Ocimara Balmant, em O Estado de S. Paulo

Sábado foi a primeira vez que o menino Henrique Douglas de Oliveira, de 12 anos, saiu de seu Estado natal, o Rio Grande do Norte. Morador da pequena cidade de José da Penha, com pouco menos de 6 mil habitantes, ele foi com a mãe para Brasília.

Na ida, ele já tinha motivo para comemorar: era um dos finalistas da Olimpíada de Língua Portuguesa. Mas a volta, amanhã, será ainda mais feliz. Além da medalha, ele leva um notebook, uma impressora e a convicção de que seus versos e rimas são de qualidade. Seu poema Ô de casa?! foi um dos campeões desta edição do evento. Venceu numa concorrência acirrada. Do País todo, foram enviados 48 mil textos de 5.092 municípios sobre o tema O Lugar Onde Vivo.

“Fiquei feliz porque eu não sabia que estava tão bom”, diz Henrique. “Mas não foi de uma hora para a outra. Eu fiz, fui relendo e trocando as palavras por outras melhores, até ficar satisfeito.”

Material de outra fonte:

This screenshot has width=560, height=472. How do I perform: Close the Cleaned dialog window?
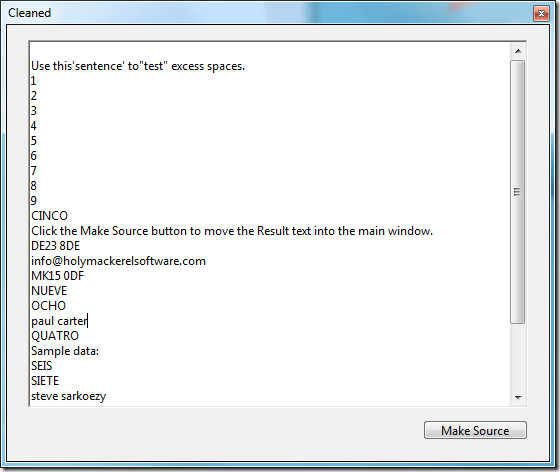(541, 14)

Os textos concorreram em quatro categorias – poema, memória literária, crônica e artigo de opinião. Estudantes do 5.º e 6.º anos do fundamental concorreram com poemas, os do 7.º e 8.º, com memórias. As crônicas foram escritas pelos alunos do 9.º do fundamental e do 1.º do ensino médio, e os artigos pelos dos dois últimos anos do médio.

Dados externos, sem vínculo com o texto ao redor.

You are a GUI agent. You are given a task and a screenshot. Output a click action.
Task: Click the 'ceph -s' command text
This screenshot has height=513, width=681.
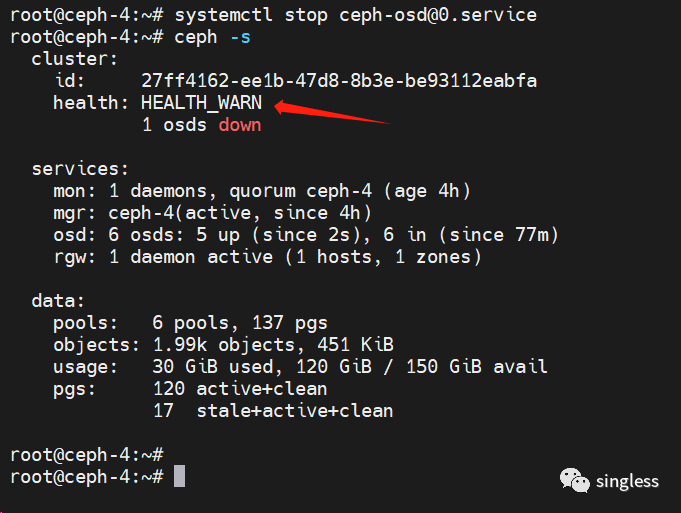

Foi nessa última categoria que Ana Lina de Oliveira, de 17 anos, foi premiada. Moradora de Macapá, seu texto Os Piratas do Amazonas denuncia o tráfico de águas na Região Norte do País. “Estão economizando, furtando a nossa água para transportá-la para a Europa e Ásia, já que a dessalinização de águas do oceano custaria mais caro.” A ideia veio de uma curiosidade antiga. “Sempre quis saber o que os navios faziam no meio do rio. Fui atrás e descobri. Espero que minha denúncia surta efeito.”

As escolas nas quais estudam os 20 selecionados receberão laboratórios de informática, com dez microcomputadores e uma impressora, projetor e telão, além de livros para a biblioteca.

Missão

A Olimpíada de Língua Portuguesa nasceu em 2002, com o nome Escrevendo o Futuro, um programa da Fundação Itaú Social. Em 2008 se tornou política de educação do governo federal e foi renomeado.

O modelo é bianual, com os anos pares dedicados para mobilização e premiação de professores, alunos e escolas e os ímpares para formação presencial e a distância de professores e educadores das secretarias de educação. A intenção é qualificar profissionais para que eles trabalhem cada vez melhor o estímulo à leitura e a produção de textos.

“Neste ano, a qualidade dos textos evoluiu muito. Isso mostra que a proposta da Olimpíada – que não é um concurso, mas um programa que capacita professores –, produz resultados”, diz o vice-presidente da Fundação Itaú Social, Antonio Matias.